Turning our attention to the quarter, I'm pleased to report that we continue to produce solid results by being very disciplined in executing the strategy that emphasizes sustained long-term growth designed to build financial strength so that we're able to respond to the challenges and opportunities presented by the evolving world of healthcare while continuing to deliver value for our shareholders. Frank?
Frank O'Neil - SVP, Corporate Communications, IR
Thanks, Stan. Ned? Would you take a minute to review financial results for the quarter?
Ned Rand - SVP, CFO
Happy to, Frank. Gross written premium was $161 million, a 2% increase over the first quarter of 2010. Our increased top line is a direct result of our acquisition of American Physician Services which added $20 million in new premiums in Texas, Arkansas, and Oklahoma, markets we find very attractive. That $20 million of well underwritten business more than offset the decline in our non-APS business, a decline primarily due to lower rates which reflect the improved loss trends of the past few years and the current competitive market. Net premiums earned increased 7% year over year to $132 million in the quarter. The low interest rate environment continues to provide a challenge for all insurers and we are no exception. Net investment income the first quarter of 2011 was $36 million, down 4% compared to the first quarter of last year. Our net investment result which is net investment income and any earnings or losses in our unconsolidated subsidiaries was down $6 million or 14% year over year. There are several components to our portfolio that produced this result. As we had mentioned previously, we see a real opportunity in federal income tax credits. However, these credits have a negative effect on investment income. This quarter that negative effect was $1.1 million. That is more than offset by the favorable effect the tax credits have on our current tax liability which was a benefit of $1.3 million in this quarter. And keep in mind this is essentially an after-tax number.
In addition to this change, we liquidated one of the investments in this category during 2010. So, we do not have a comparable return this quarter. During the first quarter of 2010 that investment had a positive return of $1.9 million. We have mentioned in the past that these investments tend to be more volatile and with the addition of the tax credits, a bit more complex. Total expenses were down 3% due to the effect of net favorable reserve development. Net underwriting expenses were higher by 14%, primarily due to the addition of expenses attributable to APS which are not in last year's comparable number. Absent the addition of APS our underwriting expenses would've been essentially unchanged. Net favorable loss reserve development was $40 million in the quarter, compared to $25 million last year. Howard will be going into more detail on this shortly.
Operating income for the quarter was $45 million or $1.46 per diluted share compared to $40 million or $1.21 per diluted share in Q1 of 2010. Net income was $48 million for the quarter which is $1.55 per diluted share. Our share repurchase in the quarter was 259,000 shares at a cost of $15 million leaving us with about $194 million in the Board authorization from November 2010. We continue to evaluate the most effective use of our capital to enhance shareholder value and we are considering all of the viable alternatives given the often conflicting demands of the rating agencies and shareholders. In the end, we believe that our ability to consistently grow book value, our ability to put capital to work in effective M&A, and our willingness to buy our shares in the open market has been the right balance. We are continually considering all meaningful alternatives of capital deployment.
--------------------
Could you condense the paragraph of the earnings call excerpt that begins "Operating income for the quarter" into a short bulleted list that keeps its main facts? The records that come next are separate material and have no connection to the earnings call excerpt.
--------------------
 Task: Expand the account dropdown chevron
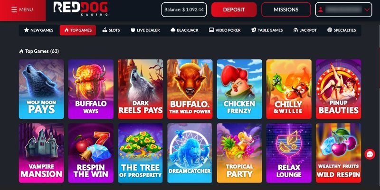click(x=367, y=10)
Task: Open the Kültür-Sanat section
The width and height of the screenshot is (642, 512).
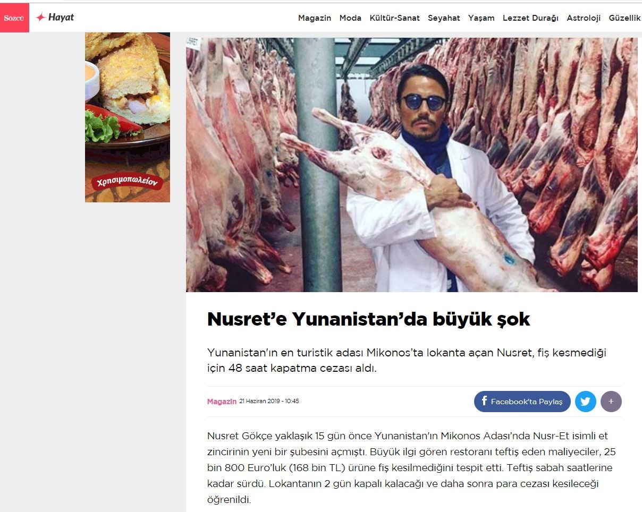Action: click(394, 18)
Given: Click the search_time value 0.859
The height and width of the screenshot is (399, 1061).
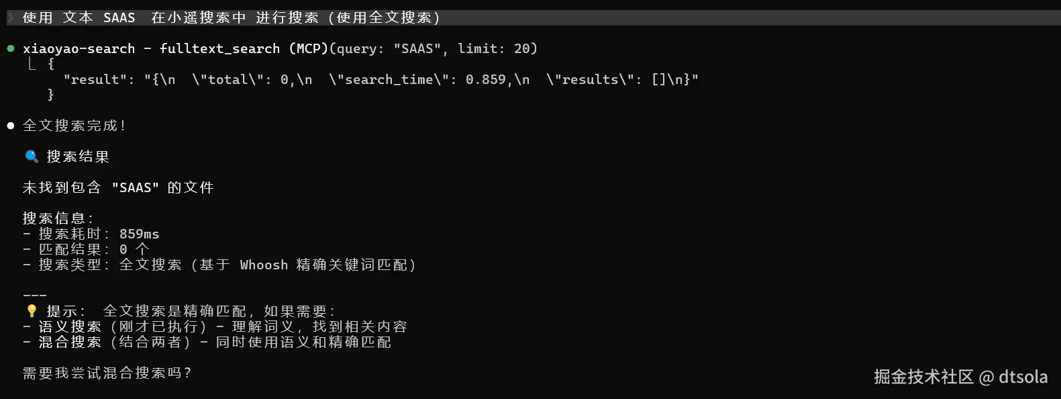Looking at the screenshot, I should tap(485, 79).

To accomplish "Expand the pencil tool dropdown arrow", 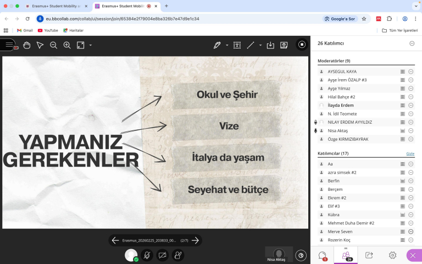I will 227,45.
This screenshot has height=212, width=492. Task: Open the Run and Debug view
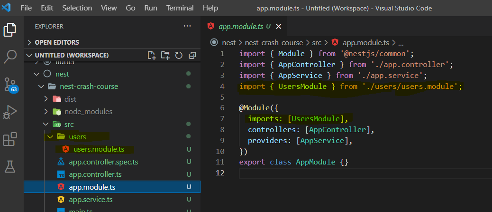click(10, 112)
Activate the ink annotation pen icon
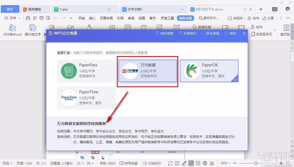294x167 pixels. [x=184, y=163]
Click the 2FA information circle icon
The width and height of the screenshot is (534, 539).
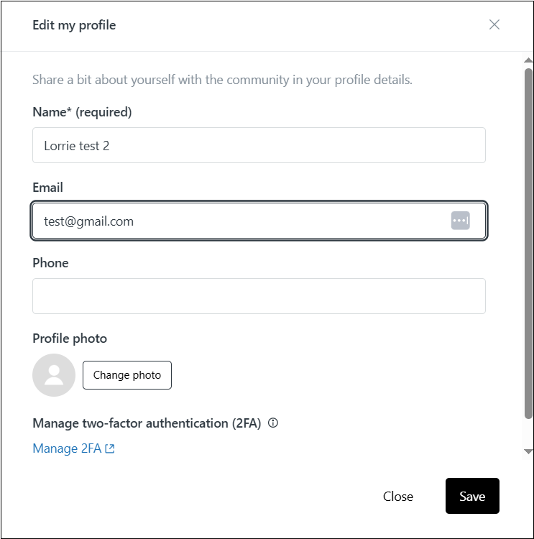[273, 423]
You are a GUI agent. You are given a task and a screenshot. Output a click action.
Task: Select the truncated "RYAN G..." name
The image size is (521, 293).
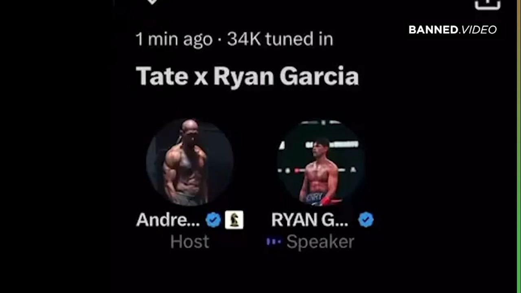[x=310, y=220]
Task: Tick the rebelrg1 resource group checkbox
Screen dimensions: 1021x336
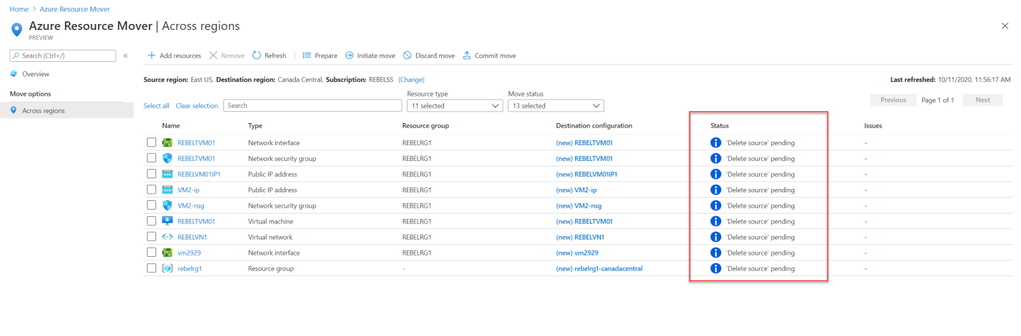Action: click(152, 269)
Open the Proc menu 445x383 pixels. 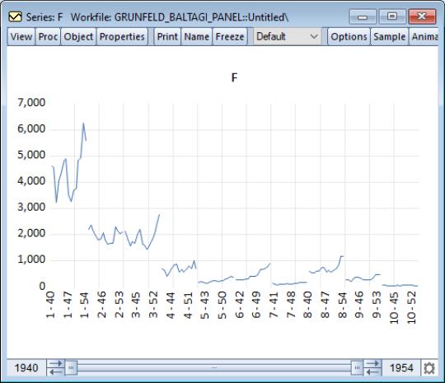[48, 36]
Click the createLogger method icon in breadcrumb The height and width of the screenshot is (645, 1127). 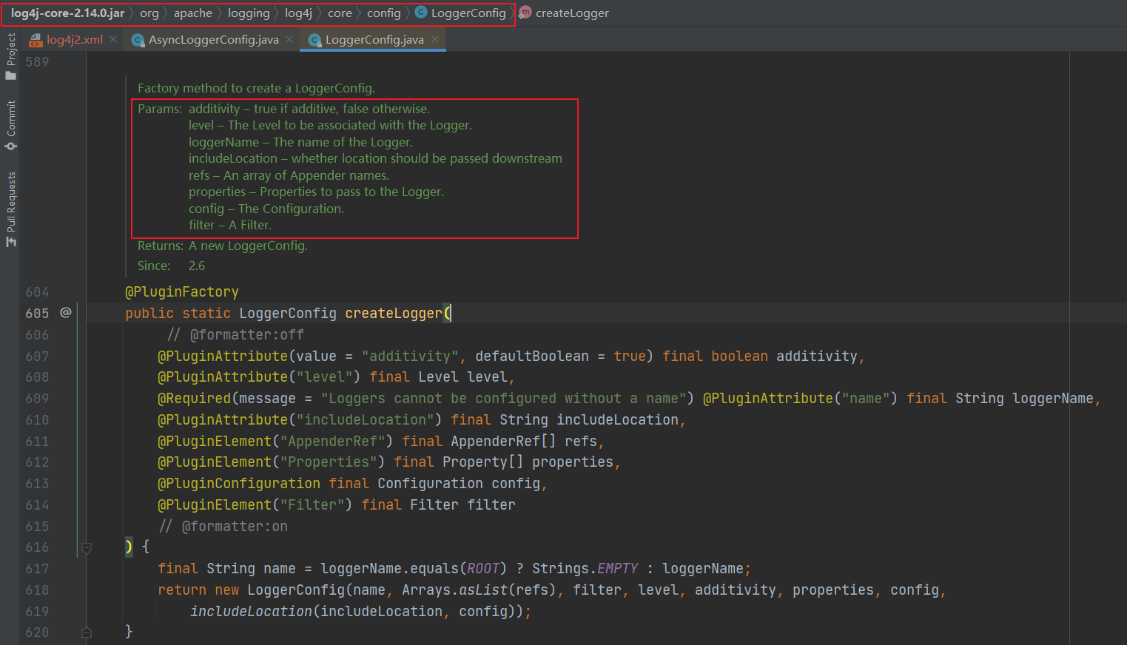point(525,13)
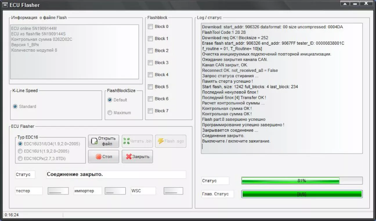The height and width of the screenshot is (221, 376).
Task: Maximize the ECU Flasher window
Action: [355, 3]
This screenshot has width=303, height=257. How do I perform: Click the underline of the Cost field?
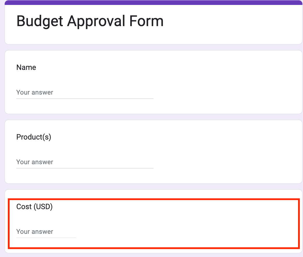click(46, 237)
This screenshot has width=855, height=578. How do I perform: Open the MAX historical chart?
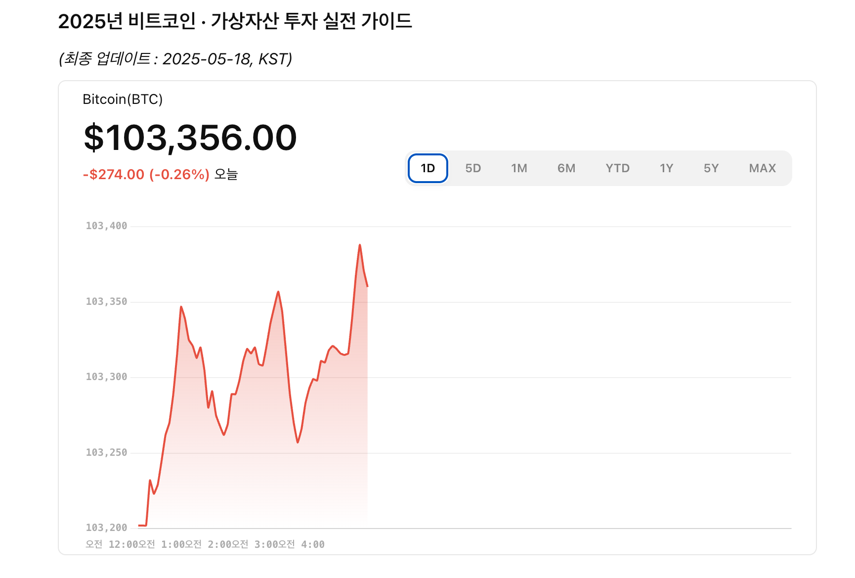click(x=762, y=168)
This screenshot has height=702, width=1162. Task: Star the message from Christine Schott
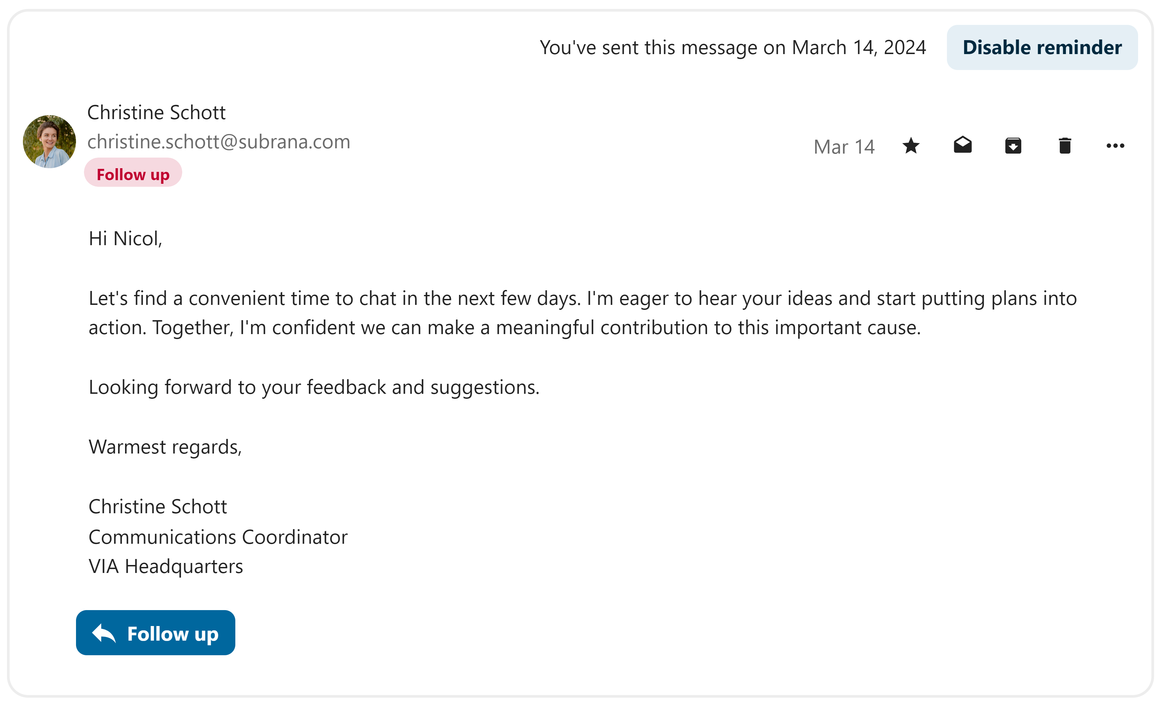click(x=911, y=146)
--------------------
• _ANSWER SPACE_:
- Operating income: $45 million, or $1.46 per diluted share, up from $40 million, or $1.21 per diluted share, in Q1 2010.
- Net income: $48 million, or $1.55 per diluted share.
- Share repurchase: 259,000 shares bought for $15 million, leaving about $194 million of the November 2010 Board authorization.
- Capital use: the company weighs all viable options against the often conflicting demands of rating agencies and shareholders.
- Balance: it believes consistent book value growth, effective M&A and open-market share buybacks have been the right mix.